§ TASK TO CARRY OUT
The response should consist of every line below, unchanged.

-----

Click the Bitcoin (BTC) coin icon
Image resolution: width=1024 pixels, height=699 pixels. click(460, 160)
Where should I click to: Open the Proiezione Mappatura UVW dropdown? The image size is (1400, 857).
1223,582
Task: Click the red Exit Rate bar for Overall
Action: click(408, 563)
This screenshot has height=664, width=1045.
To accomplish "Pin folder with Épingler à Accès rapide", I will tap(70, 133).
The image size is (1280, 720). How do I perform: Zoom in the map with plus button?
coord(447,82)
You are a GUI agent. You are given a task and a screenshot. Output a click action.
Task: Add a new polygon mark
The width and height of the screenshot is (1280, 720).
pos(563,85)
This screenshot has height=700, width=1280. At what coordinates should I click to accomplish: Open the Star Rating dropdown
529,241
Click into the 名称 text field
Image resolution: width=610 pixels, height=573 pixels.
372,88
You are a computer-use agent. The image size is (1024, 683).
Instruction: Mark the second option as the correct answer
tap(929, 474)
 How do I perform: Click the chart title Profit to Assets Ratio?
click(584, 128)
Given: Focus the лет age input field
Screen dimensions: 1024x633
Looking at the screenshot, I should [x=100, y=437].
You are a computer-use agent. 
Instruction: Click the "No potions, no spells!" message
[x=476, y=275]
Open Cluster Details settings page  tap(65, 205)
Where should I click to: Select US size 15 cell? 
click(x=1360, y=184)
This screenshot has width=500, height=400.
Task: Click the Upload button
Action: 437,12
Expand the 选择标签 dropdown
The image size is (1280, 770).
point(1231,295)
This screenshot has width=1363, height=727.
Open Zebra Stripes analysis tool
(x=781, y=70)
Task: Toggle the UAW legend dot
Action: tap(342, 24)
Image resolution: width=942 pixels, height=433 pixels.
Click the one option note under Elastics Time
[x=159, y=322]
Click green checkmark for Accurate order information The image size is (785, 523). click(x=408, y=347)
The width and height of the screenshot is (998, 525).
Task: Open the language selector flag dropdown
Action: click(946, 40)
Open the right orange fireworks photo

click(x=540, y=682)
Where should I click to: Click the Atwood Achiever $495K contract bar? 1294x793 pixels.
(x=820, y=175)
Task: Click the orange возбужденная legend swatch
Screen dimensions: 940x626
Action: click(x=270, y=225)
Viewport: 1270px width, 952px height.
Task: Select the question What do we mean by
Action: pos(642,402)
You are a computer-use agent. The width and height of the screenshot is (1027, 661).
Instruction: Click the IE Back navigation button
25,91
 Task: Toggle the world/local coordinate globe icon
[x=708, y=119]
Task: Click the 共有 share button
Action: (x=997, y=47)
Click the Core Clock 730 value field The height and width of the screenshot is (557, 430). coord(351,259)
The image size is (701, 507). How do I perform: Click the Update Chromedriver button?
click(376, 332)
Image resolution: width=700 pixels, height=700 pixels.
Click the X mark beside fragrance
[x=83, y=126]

-----

§ RESULT OF THIS EXERCISE
Click the Bitcoin (BTC) coin icon
Image resolution: width=1024 pixels, height=699 pixels. click(460, 160)
Where should I click to: Open the Proiezione Mappatura UVW dropdown? The image size is (1400, 857).
1223,582
Task: Click the red Exit Rate bar for Overall
Action: click(408, 563)
This screenshot has height=664, width=1045.
To accomplish "Pin folder with Épingler à Accès rapide", I will tap(70, 133).
The image size is (1280, 720). How do I perform: Zoom in the map with plus button?
coord(447,82)
You are a GUI agent. You are given a task and a screenshot. Output a click action.
Task: Add a new polygon mark
The width and height of the screenshot is (1280, 720).
pos(563,85)
This screenshot has height=700, width=1280. At what coordinates should I click to accomplish: Open the Star Rating dropdown
529,241
Click into the 名称 text field
Image resolution: width=610 pixels, height=573 pixels.
372,88
You are a computer-use agent. The image size is (1024, 683).
Instruction: Mark the second option as the correct answer
tap(929, 474)
 How do I perform: Click the chart title Profit to Assets Ratio?
click(584, 128)
Given: Focus the лет age input field
Screen dimensions: 1024x633
Looking at the screenshot, I should [x=100, y=437].
You are a computer-use agent. 
Instruction: Click the "No potions, no spells!" message
[x=476, y=275]
Open Cluster Details settings page  tap(65, 205)
Where should I click to: Select US size 15 cell? 
click(x=1360, y=184)
This screenshot has width=500, height=400.
Task: Click the Upload button
Action: 437,12
Expand the 选择标签 dropdown
The image size is (1280, 770).
point(1231,295)
This screenshot has width=1363, height=727.
Open Zebra Stripes analysis tool
(x=781, y=70)
Task: Toggle the UAW legend dot
Action: tap(342, 24)
Image resolution: width=942 pixels, height=433 pixels.
Click the one option note under Elastics Time
[x=159, y=322]
Click green checkmark for Accurate order information The image size is (785, 523). click(x=408, y=347)
The width and height of the screenshot is (998, 525).
Task: Open the language selector flag dropdown
Action: click(946, 40)
Open the right orange fireworks photo

click(x=540, y=682)
Where should I click to: Click the Atwood Achiever $495K contract bar? 1294x793 pixels.
(x=820, y=175)
Task: Click the orange возбужденная legend swatch
Screen dimensions: 940x626
Action: click(x=270, y=225)
Viewport: 1270px width, 952px height.
Task: Select the question What do we mean by
Action: pos(642,402)
You are a computer-use agent. The width and height of the screenshot is (1027, 661).
Instruction: Click the IE Back navigation button
25,91
 Task: Toggle the world/local coordinate globe icon
[x=708, y=119]
Task: Click the 共有 share button
Action: (x=997, y=47)
Click the Core Clock 730 value field The height and width of the screenshot is (557, 430). coord(351,259)
The image size is (701, 507). How do I perform: Click the Update Chromedriver button?
click(376, 332)
Image resolution: width=700 pixels, height=700 pixels.
Click the X mark beside fragrance
[x=83, y=126]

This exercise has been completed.